C’est fascinant, il suffit de bavarder avec des inconnus dans la rue ou d’entendre les réactions à la radio ou à la télévision pour voir prospérer des théories du complot : les Américains ne pouvaient pas ignorer la cachette de Ben Laden. S’ils n’ont rien fait, c’est pour de bonnes raisons. Lesquelles? Au choix, et selon les interlocuteurs ses relations avec la famille Bush ou la CIA, la religion du père d’Obama… Et si on l’a tué quand on aurait pu le prendre vivant, c’est pour qu’il ne parle pas. Mais est-il vraiment mort? Pourquoi l’a-t-on jeté à la mer? et pourquoi ne veut-on pas nous montrer sa photo? celle que l’on a vue dans la presse était un montage. Etrange, non? La CIA nous a habitués à tant de coups tordus que cette fois-ci encore…
On retrouve dans ces rumeurs les ingrédients classiques : la défiance à l’égard de l’information officielle, défiance d’autant plus surprenante que nous vivons dans des sociétés libres où les autorités ont le plus grand mal à garder secret quoi que ce soit. Le désir d’établir toujours et partout des relations de cause à effet. Rien ne peut être laissé au hasard ou à l’incompétence. Tout doit avoir une explication rationnelle. Pourquoi, pourtant, ne pas imaginer que l’on peut cacher des choses aux services secrets? Pourquoi ne pas admettre les pannes, les failles dans les institutions les mieux huilées? Il y a tapie dans ces rumeurs l’idée d’une superpuissance qui contrôle tout et ne peut donc faillir.
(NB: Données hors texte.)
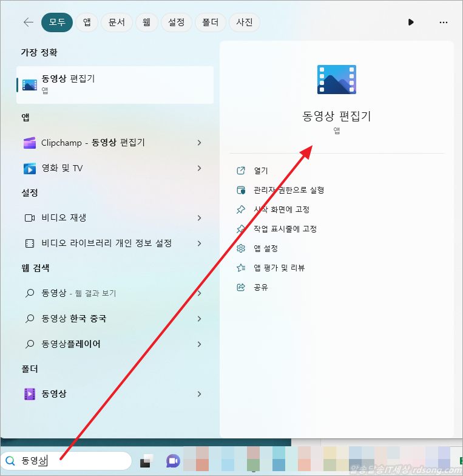Click the video chat taskbar icon
Viewport: 463px width, 476px height.
[173, 461]

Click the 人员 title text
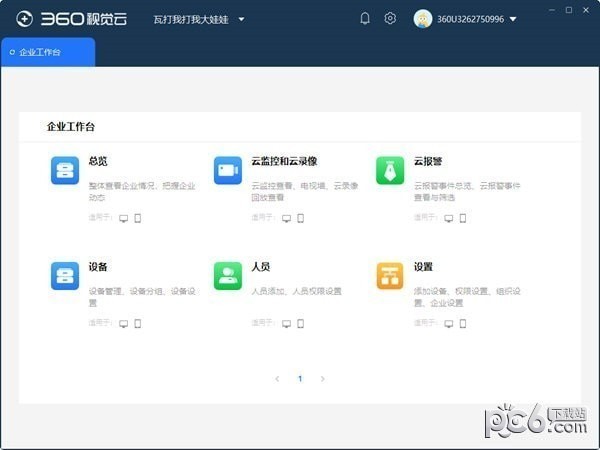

On remarquera également la formidable flexibilité de ces réécritures de la réalité qui font beaucoup pour leur succès : ces rumeurs peuvent convenir à tout le monde, à l’anti-américain le plus féroce, au gauchiste qui en veut à Bush et à la CIA, à l’ennemi juré d’Obama comme au partisan de Ben Laden.
On peut parier qu’elles auront la vie dure et que toutes les dénégations du monde n’empêcheront pas leur diffusion.